For every line in the material below that holds "strukoviny", report the line.

§

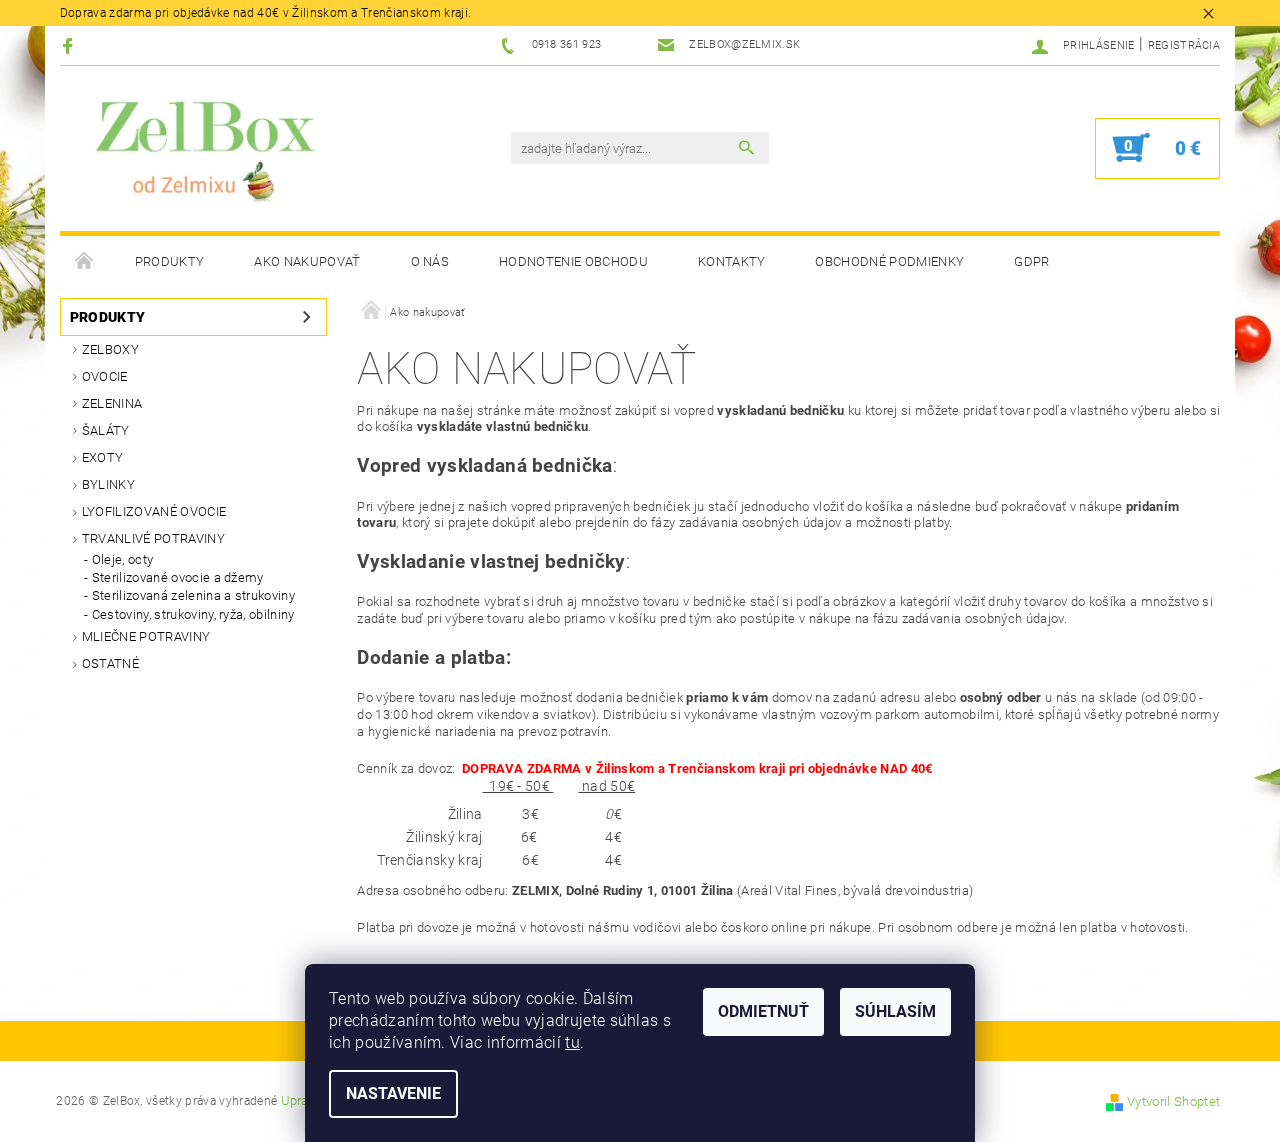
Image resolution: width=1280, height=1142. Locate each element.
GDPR (1031, 261)
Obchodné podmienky (889, 261)
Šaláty (106, 430)
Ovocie (105, 376)
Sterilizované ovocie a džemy (178, 577)
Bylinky (108, 484)
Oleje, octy (123, 559)
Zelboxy (110, 349)
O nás (430, 261)
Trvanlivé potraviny (153, 538)
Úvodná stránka (85, 262)
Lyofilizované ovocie (154, 511)
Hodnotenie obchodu (573, 261)
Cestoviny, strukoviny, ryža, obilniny (193, 614)
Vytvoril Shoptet (1173, 1101)
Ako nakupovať (307, 261)
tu (572, 1042)
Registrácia (1184, 45)
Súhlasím (895, 1011)
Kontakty (732, 261)
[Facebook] (70, 45)
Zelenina (112, 403)
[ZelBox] (198, 151)
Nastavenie (393, 1093)
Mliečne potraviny (146, 636)
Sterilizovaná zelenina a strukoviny (193, 595)
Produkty (170, 261)
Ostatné (110, 663)
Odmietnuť (763, 1011)
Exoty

§

• **RESPONSE**:
Cestoviny, strukoviny, ryža, obilniny (193, 614)
Sterilizovaná zelenina a strukoviny (193, 595)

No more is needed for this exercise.